My last email home; Back to being the Majority...
"We leave Africa in 3 days. Holy cow. I have no idea how to put into words the feelings that I have experienced over the last 4 weeks of my life. Quite certain the English language does not have them. I have never experienced more of an emotional roller coaster (a roller coaster that never goes down) and had such a constant pool of tears coming out of my eyes as I have since I began this journey. And when I say that, know that the tears were not always sad. In fact, they were most frequently tears of joy. These kids have made me feel more feelings of euphoria than anything ever before. I have never experienced so much joy and sadness, fatigue and energy, heat and…well more heat, than I have while being here. This has been the longest and shortest trip ever. I do not remember what life in America is even like, and am not bothered by that at all. I have learned so much about myself and changes that I need to make to better myself.
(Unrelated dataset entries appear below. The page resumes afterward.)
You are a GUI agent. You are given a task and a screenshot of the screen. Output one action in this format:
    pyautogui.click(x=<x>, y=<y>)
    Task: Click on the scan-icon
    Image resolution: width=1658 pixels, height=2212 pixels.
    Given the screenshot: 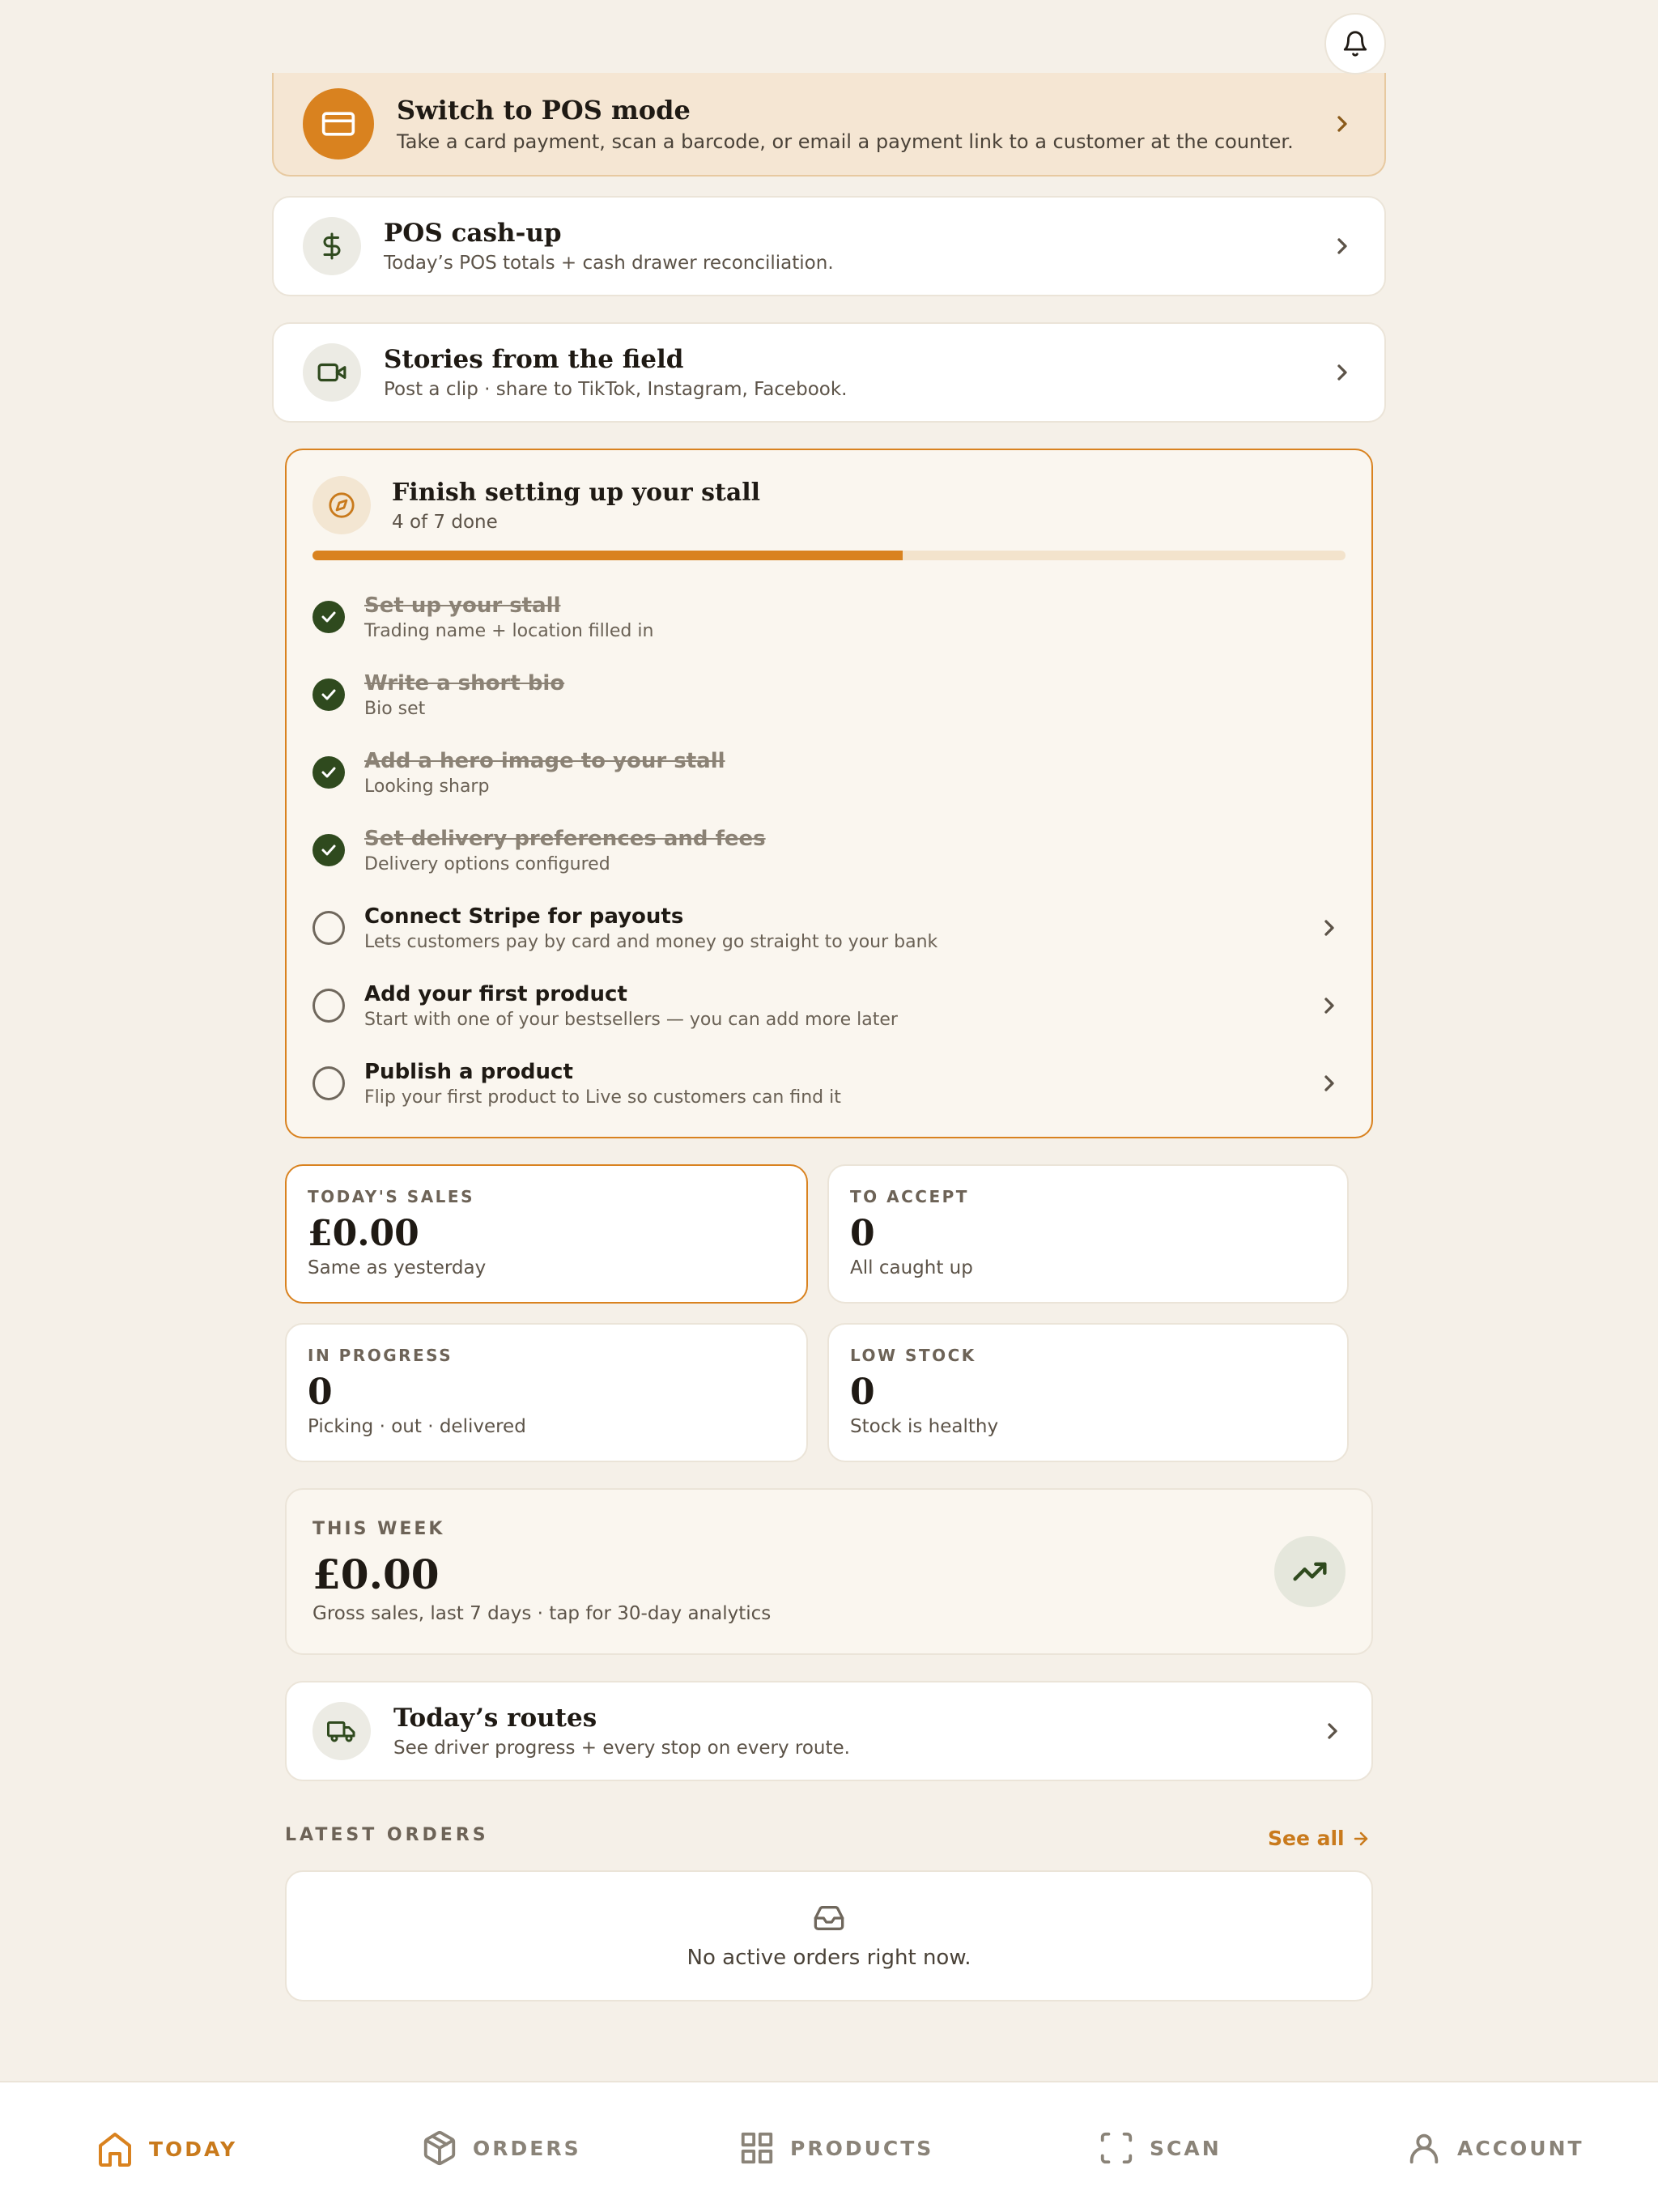 What is the action you would take?
    pyautogui.click(x=1116, y=2148)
Teaching children has taken on a whole new meaning and making the change from teaching in Africa to teaching in the states is going to be a whole different ball game. Students in America have SO much. Pencils and papers to write with and on, actual work books so you can take your homework home with you and not have to copy down every problem and instruction written in all subjects. Drinking fountains where you do not have to pay to get purified water. I have taken so many things for granted in America, never again. I decided something last night, as we were discussing our flight plans and the plans of leaving this amazing country we have come to love. I could never move to Africa. I could never accept that fact that single handedly I could not change this country. Sure, one person can make a difference…but only if every person thinks they are that person. I am so glad that I could be one of those people that hopefully is remembered down the road with fondness."
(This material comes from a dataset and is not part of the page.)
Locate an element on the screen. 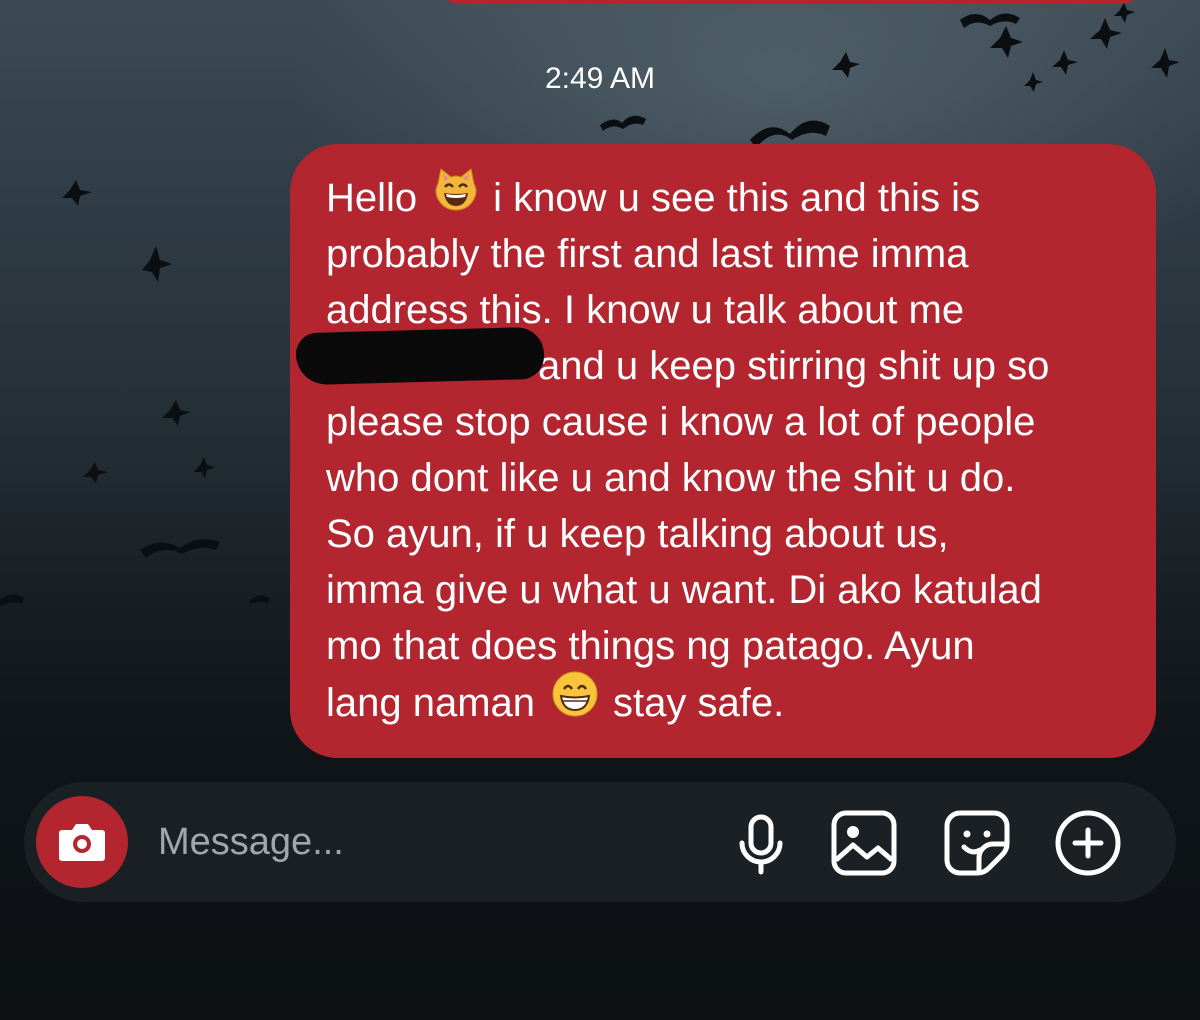  redaction-mark is located at coordinates (420, 356).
I miss it every day. Seriously. People always talk about the physical pain a "broken heart" has caused them. Maybe, I always secretly thought they were crazy? That was, until I came home from Kpando. My heart was in physical pain from leaving my kids behind. While I was there, I stopped holding back. Holding back that I had been doing as to protect myself from such a feeling of heart ache. Then I realized how unfair that was to the children, and gave them everything I had. Was it worth it? Was it worth the pain and hurting I have since then experienced? Absolutely. From posts such a as these, you would expect that my Africa experience was just a whole lot of sadness...but it really was not. I think I was laughing hysterically for more than half the time I was there. During the delusional parts of the day, or when we would all be awake at 3:00 in the morning randomly and tell a funny joke. It was a little piece of Heaven. In all reality, it made me a more grateful person. Grateful to know that we ALL have a Father in Heaven that is completely aware of all of us. My kids in Ghana and everywhere else in the world. He knows them and loves them so much. They know it to, which is the amazing part.
"This place is amazing, and terrifying. Heart wrenching, and heart warming to the point of tears, and tender. Sometimes it is so hard to be here. And yet, it still encompasses perfect."